* [What needs to be done]:
From the line containing "Select the Rituale/Symbole navigation item" through the last line of the records below, each line is to be repeated exactly; pictures are to be omitted.

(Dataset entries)

--- --- ---

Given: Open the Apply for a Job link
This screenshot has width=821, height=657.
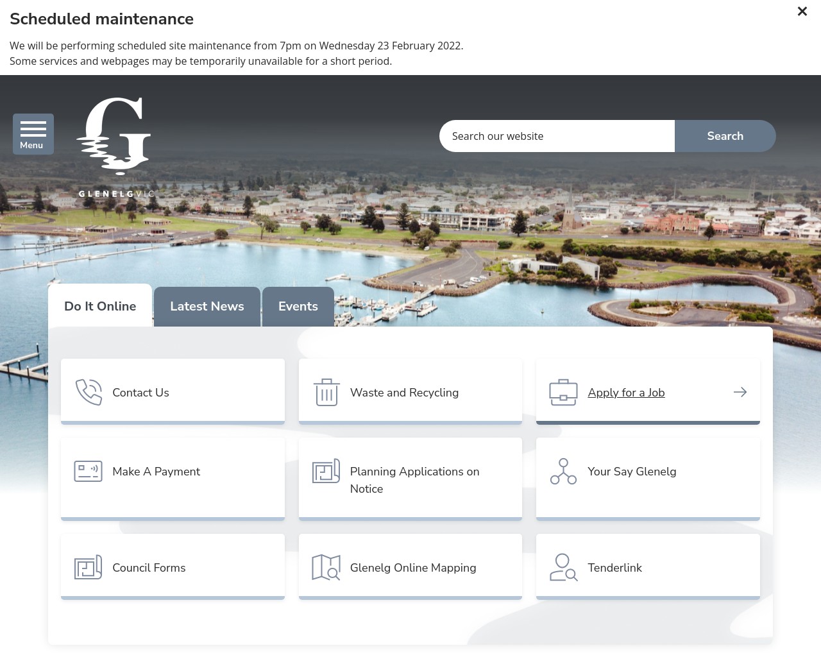Looking at the screenshot, I should (x=626, y=392).
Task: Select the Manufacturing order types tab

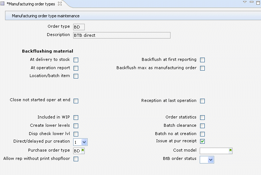Action: (32, 4)
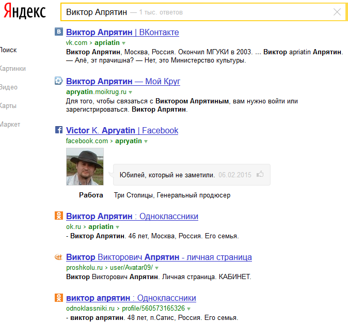This screenshot has height=322, width=348.
Task: Open Victor K. Apryatin Facebook link
Action: pyautogui.click(x=122, y=130)
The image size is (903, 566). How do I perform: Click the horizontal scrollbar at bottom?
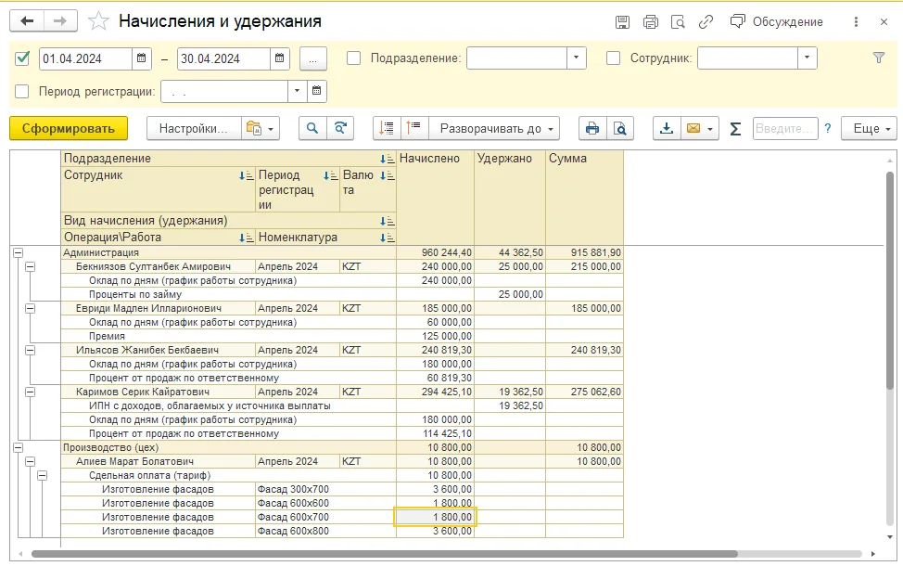tap(384, 554)
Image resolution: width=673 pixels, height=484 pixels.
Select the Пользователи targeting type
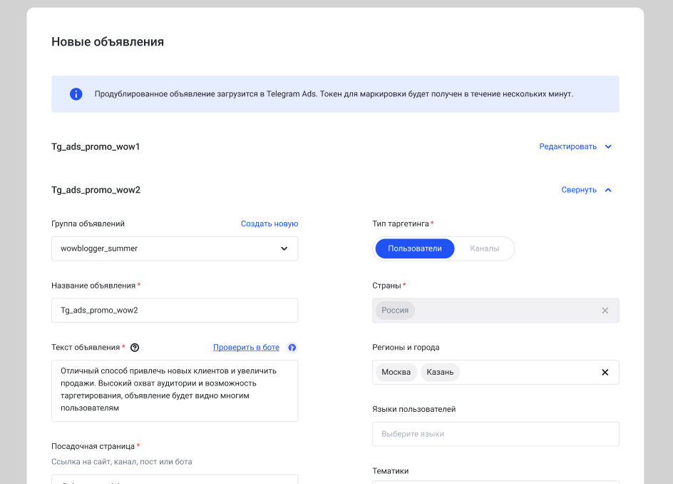414,248
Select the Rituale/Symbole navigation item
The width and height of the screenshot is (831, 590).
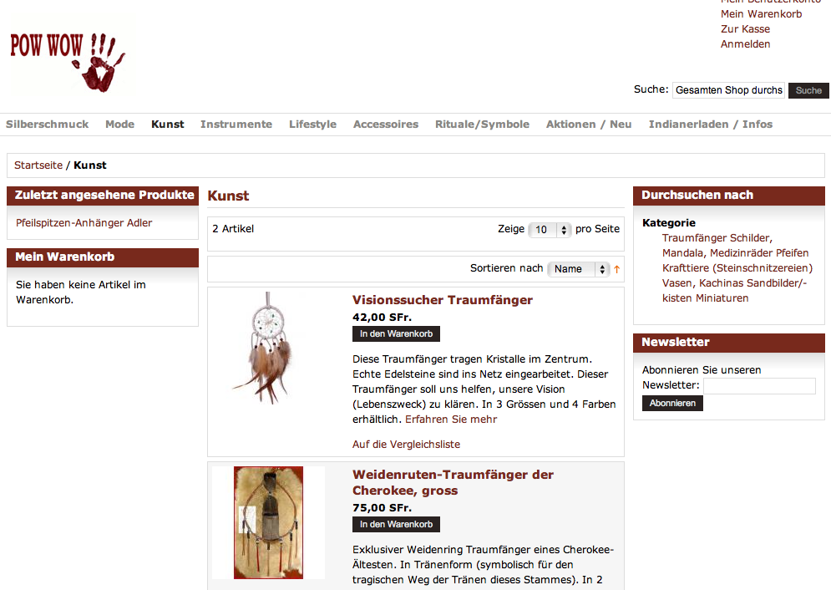(x=482, y=124)
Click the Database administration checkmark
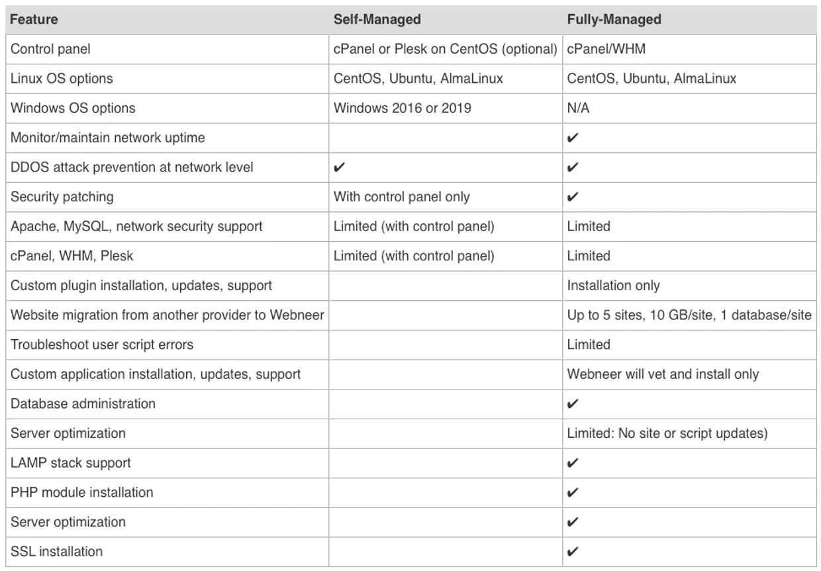 pos(573,404)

--- --- ---

* [Answer to this problem]:
Select the Rituale/Symbole navigation item
The width and height of the screenshot is (831, 590).
(x=482, y=124)
Click the Database administration checkmark
 pos(573,404)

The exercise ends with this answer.